Le silence feutré de notre suite haussmannienne enveloppe tout. Tapis persan sous mes pieds nus, lourds rideaux de velours tamisant la lumière matinale. La soie de ma guêpière noire glisse sur ma peau comme un amant impatient, serrant mes seins lourds, soulignant ma cambrure. Bas à coutures remontés haut sur mes cuisses gainées. Entre mes fesses, le plug anal pulse déjà, poire pendante, un secret chaud qui me fait onduler à chaque pas. J’entre dans la chambre, cul et nichons à l’air, rectum rempli d’un plaisir interdit.

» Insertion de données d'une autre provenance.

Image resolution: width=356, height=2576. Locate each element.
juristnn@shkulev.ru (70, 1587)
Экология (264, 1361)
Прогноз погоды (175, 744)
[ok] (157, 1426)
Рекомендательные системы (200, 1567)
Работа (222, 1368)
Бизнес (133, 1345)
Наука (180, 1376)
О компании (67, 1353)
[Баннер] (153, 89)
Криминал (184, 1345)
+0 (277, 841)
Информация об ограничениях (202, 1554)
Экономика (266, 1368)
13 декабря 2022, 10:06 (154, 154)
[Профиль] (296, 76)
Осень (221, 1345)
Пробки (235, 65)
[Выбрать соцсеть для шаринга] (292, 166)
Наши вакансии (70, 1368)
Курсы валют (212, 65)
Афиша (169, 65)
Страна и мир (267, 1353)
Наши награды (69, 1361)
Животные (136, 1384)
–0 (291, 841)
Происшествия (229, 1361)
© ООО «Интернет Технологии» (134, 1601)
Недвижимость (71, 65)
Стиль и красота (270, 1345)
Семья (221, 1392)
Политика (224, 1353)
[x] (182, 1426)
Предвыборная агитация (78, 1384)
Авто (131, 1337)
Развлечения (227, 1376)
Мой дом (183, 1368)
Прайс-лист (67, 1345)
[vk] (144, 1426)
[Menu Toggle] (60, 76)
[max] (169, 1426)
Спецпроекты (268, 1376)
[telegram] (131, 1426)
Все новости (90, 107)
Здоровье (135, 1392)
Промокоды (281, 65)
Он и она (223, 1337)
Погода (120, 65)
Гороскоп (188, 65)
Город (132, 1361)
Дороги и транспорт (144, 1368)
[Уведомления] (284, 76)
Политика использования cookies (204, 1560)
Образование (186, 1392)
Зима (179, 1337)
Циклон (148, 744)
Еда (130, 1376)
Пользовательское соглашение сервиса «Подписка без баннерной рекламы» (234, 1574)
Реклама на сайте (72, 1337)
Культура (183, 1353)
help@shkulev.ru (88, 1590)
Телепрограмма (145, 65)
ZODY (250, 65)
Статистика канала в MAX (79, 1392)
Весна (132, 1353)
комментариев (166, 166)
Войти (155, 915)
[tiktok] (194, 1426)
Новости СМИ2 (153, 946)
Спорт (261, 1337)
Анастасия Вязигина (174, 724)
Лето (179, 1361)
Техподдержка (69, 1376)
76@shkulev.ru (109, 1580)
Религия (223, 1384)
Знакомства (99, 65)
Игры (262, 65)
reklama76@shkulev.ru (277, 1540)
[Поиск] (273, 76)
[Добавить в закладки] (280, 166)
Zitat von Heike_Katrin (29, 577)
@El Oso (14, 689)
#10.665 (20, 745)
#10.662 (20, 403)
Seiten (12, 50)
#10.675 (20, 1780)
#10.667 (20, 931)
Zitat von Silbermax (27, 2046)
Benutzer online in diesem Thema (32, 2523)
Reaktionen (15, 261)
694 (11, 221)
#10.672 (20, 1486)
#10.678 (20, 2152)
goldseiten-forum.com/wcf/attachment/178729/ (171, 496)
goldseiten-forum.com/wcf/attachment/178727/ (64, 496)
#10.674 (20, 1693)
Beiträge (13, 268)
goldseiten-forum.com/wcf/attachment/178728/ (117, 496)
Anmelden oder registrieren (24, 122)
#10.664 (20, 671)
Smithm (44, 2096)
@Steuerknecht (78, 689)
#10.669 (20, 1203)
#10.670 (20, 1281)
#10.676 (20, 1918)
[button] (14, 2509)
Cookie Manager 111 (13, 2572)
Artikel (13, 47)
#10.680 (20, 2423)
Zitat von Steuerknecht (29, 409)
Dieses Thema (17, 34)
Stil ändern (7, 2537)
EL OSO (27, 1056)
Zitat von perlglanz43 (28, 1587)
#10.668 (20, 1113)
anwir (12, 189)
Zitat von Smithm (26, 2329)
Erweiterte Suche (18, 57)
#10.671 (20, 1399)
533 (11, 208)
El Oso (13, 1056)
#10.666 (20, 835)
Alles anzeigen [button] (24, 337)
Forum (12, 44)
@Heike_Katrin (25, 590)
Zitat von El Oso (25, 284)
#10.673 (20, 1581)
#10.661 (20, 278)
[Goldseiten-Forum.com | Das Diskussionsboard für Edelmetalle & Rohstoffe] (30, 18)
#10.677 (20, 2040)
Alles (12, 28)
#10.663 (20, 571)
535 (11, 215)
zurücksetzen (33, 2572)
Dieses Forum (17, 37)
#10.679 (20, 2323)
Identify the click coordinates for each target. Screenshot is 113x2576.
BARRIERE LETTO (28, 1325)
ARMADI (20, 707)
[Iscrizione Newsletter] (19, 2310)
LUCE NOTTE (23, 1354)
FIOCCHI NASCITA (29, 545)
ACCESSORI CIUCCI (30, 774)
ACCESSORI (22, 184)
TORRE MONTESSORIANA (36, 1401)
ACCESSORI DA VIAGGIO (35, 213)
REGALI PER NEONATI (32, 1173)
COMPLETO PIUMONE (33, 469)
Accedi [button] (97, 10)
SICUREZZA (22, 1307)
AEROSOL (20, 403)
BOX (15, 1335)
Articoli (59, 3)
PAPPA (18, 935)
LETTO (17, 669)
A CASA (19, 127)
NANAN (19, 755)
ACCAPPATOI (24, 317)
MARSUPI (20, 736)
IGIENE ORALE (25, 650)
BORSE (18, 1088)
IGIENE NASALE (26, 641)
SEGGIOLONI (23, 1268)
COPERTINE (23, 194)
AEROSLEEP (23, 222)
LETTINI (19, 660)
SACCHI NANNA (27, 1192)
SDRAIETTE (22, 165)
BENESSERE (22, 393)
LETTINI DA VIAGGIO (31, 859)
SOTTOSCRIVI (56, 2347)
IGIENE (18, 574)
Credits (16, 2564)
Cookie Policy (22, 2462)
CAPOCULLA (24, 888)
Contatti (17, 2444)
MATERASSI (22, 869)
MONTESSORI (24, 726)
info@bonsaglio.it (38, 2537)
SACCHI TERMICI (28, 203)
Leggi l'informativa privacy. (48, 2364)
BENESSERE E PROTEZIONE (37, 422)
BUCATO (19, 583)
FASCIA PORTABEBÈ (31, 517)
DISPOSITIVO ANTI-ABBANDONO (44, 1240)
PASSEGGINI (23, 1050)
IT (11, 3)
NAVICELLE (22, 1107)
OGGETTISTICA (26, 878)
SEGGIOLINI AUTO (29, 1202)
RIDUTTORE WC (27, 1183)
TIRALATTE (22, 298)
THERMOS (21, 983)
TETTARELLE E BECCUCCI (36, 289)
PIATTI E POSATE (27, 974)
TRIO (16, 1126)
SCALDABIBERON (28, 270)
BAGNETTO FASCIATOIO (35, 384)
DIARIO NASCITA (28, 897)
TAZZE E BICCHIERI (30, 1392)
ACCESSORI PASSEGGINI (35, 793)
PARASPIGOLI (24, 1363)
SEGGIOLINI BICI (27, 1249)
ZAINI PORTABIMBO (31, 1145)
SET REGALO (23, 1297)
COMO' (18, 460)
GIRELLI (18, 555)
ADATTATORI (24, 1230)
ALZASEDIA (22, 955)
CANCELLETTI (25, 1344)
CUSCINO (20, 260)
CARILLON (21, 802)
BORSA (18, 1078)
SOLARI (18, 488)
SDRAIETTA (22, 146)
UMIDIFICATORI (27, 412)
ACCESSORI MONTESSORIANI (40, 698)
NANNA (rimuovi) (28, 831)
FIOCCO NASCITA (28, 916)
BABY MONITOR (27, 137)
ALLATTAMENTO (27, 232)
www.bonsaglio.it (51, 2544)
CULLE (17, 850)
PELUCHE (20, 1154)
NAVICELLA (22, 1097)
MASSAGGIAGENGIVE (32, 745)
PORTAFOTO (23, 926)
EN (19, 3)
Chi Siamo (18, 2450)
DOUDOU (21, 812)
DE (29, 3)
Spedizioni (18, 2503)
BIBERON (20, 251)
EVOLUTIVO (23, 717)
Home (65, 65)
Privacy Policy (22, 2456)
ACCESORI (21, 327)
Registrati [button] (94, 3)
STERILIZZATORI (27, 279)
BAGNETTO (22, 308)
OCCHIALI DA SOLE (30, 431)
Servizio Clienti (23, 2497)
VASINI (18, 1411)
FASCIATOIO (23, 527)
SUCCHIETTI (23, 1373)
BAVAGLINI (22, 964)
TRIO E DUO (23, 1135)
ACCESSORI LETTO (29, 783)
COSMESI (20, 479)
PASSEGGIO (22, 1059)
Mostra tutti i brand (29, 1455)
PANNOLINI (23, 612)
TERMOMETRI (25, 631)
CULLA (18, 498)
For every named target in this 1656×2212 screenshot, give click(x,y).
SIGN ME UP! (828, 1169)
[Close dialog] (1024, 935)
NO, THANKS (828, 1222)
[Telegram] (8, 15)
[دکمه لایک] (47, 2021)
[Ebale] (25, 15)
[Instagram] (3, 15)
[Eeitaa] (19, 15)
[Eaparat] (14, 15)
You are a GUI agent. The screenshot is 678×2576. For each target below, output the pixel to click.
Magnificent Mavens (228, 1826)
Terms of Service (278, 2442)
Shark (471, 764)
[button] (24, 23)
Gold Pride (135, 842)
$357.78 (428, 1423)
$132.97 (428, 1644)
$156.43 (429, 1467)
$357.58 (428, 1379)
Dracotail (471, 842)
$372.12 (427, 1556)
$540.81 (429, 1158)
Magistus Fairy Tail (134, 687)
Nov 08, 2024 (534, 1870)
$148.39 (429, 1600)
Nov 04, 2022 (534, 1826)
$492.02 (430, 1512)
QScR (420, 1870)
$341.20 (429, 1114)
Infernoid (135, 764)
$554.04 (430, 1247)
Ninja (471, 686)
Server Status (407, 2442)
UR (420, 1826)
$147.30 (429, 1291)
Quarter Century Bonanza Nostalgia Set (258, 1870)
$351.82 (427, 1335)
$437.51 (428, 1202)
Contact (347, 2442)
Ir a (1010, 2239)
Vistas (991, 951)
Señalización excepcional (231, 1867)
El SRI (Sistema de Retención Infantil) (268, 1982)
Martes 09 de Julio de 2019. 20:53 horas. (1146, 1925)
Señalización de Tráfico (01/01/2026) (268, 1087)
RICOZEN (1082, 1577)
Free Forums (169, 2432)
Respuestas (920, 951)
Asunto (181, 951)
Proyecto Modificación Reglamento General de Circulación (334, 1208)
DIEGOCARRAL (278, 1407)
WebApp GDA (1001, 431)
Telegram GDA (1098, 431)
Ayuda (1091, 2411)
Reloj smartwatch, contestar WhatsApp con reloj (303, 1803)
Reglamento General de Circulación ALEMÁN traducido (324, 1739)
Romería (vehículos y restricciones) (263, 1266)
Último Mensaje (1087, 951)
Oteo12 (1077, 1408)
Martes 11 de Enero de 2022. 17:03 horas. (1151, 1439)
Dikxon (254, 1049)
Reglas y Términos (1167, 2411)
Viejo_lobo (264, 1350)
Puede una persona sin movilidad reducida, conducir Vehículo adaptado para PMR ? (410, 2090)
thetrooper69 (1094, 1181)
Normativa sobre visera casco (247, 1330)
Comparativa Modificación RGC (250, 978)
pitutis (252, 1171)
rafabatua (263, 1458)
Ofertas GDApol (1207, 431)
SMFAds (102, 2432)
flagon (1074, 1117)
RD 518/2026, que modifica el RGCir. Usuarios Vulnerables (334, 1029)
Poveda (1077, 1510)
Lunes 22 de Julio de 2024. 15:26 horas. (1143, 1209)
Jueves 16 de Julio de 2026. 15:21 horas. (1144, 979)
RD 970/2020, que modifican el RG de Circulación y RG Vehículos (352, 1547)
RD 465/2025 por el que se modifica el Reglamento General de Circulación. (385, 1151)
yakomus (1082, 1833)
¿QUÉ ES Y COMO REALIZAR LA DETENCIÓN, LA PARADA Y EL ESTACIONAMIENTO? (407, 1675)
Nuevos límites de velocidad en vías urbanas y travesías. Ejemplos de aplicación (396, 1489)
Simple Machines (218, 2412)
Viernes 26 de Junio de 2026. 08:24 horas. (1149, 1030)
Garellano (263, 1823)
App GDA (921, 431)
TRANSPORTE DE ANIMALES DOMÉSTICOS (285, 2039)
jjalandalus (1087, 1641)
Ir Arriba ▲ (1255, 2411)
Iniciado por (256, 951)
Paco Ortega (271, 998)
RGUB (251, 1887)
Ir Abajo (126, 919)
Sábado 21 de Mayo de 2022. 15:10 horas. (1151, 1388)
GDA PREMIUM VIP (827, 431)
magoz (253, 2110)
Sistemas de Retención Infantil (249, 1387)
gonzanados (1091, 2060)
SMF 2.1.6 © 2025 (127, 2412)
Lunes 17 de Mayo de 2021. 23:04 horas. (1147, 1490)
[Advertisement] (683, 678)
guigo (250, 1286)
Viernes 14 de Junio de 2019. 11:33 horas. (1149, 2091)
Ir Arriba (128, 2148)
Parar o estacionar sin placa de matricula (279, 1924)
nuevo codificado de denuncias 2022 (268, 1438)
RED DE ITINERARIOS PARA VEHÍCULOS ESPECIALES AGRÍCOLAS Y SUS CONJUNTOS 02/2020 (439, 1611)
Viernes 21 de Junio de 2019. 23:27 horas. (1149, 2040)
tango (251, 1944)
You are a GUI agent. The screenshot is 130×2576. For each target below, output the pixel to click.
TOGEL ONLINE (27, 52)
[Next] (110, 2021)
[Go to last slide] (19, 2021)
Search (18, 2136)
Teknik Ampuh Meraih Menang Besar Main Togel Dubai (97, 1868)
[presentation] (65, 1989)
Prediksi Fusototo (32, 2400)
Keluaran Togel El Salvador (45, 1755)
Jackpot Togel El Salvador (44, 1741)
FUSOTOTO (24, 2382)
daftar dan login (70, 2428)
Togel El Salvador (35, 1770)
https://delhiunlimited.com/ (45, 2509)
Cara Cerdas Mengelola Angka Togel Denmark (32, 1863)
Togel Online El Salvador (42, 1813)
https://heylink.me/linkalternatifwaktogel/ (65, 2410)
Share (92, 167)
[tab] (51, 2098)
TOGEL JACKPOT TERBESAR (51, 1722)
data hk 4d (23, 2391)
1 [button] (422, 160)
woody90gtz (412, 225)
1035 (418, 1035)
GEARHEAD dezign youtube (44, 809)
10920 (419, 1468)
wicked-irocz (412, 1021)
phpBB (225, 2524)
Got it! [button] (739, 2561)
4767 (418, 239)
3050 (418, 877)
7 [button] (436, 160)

Georges surgit, nu, sa bête dressée comme un sceptre obscène. Cinq centimètres de diamètre, longue comme mon avant-bras. Nos yeux se verrouillent. Le décorum craque. Je sais que le caméscope trône dans la bibliothèque, mais l’exclusivité du moment m’emporte. Je m’assois au bord du lit king size, draps de satin froissés promettant la chute. Il s’avance, gland luisant. Malgré les convenances de notre haute société, je cède au feu qui monte.
L’Approche
Ma langue effleure son gland, petits coups rapides pour le mouiller. Soif de vice. Je projette mon torse, frotte la tête turgescente sur mes tétons durcis. Lèche la hampe entière, jusqu’aux couilles pendantes que je mordille, aspire. Il grogne, satisfait. J’ouvre grand la bouche, lèvres étirées au max. Cette salope que je suis avale la moitié, succion lente, va-et-vient serrés. Larmes aux yeux, mâchoire ankylosée, mais je bande son outil comme une pute chic. Ma main glisse entre mes cuisses, chatouille mon clito trempé. Lui me fixe, yeux rivés sur mon rouge à lèvres qui coulisse.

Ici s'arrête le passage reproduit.